Verlängert werden sollen bis 20. März einige soziale Erleichterungen. "Es gibt einige, die wir definitiv aus unserer Sicht aufrechterhalten müssen", sagte Göring-Eckardt. Dazu zähle der leichtere Zugang zur Grundsicherung insbesondere für Künstlerinnen und Künstler oder Soloselbstständige sowie die Absicherung von Kinderkrankentagen durch Lohnersatzleistungen, so dass es Geld für 30 statt 10 Kinderkrankentage gibt (Alleinerziehende: für 60 statt 20).

Die Grünen-Politikerin teilte zugleich mit: "Was wir nicht mehr vorsehen, ist eine Pflicht zum Homeoffice." Das sei angesichts der Impfmöglichkeiten und der Impfrate nicht mehr notwendig. Doch werde sich eine neue Koalition generell mit dem Thema Homeoffice befassen.

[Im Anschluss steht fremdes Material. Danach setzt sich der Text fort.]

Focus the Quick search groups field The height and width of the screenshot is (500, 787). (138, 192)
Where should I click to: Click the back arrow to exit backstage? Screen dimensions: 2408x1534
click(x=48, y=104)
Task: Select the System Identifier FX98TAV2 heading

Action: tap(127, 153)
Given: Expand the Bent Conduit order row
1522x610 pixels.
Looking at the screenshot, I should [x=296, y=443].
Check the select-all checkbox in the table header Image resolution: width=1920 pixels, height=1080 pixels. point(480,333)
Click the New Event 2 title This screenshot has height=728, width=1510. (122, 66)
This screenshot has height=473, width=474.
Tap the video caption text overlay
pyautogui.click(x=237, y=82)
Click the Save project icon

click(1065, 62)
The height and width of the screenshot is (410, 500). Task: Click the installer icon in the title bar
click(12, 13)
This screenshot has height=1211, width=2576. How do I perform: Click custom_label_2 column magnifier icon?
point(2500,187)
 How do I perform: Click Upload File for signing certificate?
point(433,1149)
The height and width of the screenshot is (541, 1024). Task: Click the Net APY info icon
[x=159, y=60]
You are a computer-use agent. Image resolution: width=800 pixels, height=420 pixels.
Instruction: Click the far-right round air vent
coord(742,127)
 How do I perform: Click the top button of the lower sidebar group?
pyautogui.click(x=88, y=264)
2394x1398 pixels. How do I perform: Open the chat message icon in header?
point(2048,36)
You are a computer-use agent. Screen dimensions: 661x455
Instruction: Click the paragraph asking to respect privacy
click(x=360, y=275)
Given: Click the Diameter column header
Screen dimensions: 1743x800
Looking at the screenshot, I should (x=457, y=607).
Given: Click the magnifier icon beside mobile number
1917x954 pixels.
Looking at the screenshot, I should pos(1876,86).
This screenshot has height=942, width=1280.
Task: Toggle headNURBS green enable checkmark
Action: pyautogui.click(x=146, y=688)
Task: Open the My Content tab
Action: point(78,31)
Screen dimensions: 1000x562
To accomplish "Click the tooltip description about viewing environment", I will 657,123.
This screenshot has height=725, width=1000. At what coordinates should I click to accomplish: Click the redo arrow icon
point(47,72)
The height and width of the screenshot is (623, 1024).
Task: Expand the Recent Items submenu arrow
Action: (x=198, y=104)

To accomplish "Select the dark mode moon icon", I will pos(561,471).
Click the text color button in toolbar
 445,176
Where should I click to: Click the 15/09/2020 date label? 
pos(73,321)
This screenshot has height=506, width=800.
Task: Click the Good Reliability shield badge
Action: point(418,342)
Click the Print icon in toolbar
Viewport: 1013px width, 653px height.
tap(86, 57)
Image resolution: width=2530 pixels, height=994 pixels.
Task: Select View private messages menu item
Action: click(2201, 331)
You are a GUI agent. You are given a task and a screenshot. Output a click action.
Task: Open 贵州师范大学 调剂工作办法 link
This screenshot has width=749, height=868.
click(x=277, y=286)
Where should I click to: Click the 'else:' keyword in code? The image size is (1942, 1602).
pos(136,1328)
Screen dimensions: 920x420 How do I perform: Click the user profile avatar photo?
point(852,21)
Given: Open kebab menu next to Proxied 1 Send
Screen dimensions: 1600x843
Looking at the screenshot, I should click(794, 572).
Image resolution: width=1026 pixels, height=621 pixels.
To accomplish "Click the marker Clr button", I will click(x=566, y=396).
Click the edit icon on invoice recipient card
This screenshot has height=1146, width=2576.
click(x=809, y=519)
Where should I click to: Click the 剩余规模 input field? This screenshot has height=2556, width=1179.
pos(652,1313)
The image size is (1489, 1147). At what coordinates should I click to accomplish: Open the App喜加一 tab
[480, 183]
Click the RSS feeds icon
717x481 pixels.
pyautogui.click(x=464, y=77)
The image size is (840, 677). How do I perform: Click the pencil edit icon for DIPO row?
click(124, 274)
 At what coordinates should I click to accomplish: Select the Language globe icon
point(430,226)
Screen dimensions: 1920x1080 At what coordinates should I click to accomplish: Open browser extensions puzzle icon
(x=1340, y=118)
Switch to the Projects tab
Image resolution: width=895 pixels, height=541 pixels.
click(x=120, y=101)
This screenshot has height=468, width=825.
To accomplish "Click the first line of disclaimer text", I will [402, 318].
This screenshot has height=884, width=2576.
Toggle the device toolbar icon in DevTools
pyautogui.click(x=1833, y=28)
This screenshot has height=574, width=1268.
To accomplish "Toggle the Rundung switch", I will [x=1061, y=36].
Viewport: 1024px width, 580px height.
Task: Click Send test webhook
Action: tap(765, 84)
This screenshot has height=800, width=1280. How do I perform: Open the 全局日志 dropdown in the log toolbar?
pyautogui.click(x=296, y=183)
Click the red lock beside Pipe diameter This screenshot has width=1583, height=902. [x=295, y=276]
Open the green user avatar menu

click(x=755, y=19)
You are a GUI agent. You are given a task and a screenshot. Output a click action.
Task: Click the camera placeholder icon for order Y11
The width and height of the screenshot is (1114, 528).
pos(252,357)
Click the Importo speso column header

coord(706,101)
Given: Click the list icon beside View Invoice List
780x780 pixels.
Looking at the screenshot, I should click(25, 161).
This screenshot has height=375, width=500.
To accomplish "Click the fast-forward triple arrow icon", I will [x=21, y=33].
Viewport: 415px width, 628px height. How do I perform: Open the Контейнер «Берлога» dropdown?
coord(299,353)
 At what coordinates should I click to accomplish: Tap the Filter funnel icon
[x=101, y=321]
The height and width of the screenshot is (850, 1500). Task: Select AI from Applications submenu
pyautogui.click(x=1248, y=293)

Stärkung der Impfkampagne angestrebt

Weiter stärken wollen die möglichen Koalitionspartner das Impfen. Im November solle beraten werden, wie diejenigen mit Corona-Impfungen erreicht werden könnten, die bisher falschen Informationen etwa über Impfnebenwirkungen aufsäßen, so Göring-Eckardt.

Buschmann und Göring-Eckardt betonten, dass sich die Ampelpartner geräuschlos auf die Änderungen verständigt hätten. "Dass wir in der Lage sind, ein so kontroverses Thema sachlich, vernünftig, vertrauensvoll gemeinsam zu regeln ist, glaube ich, ein gutes Zeichen für die Demokratie und sicherlich auch ein Beitrag, um das Vertrauen der Bürgerinnen und Bürger in die Politik zurückzugewinnen", sagte Buschmann.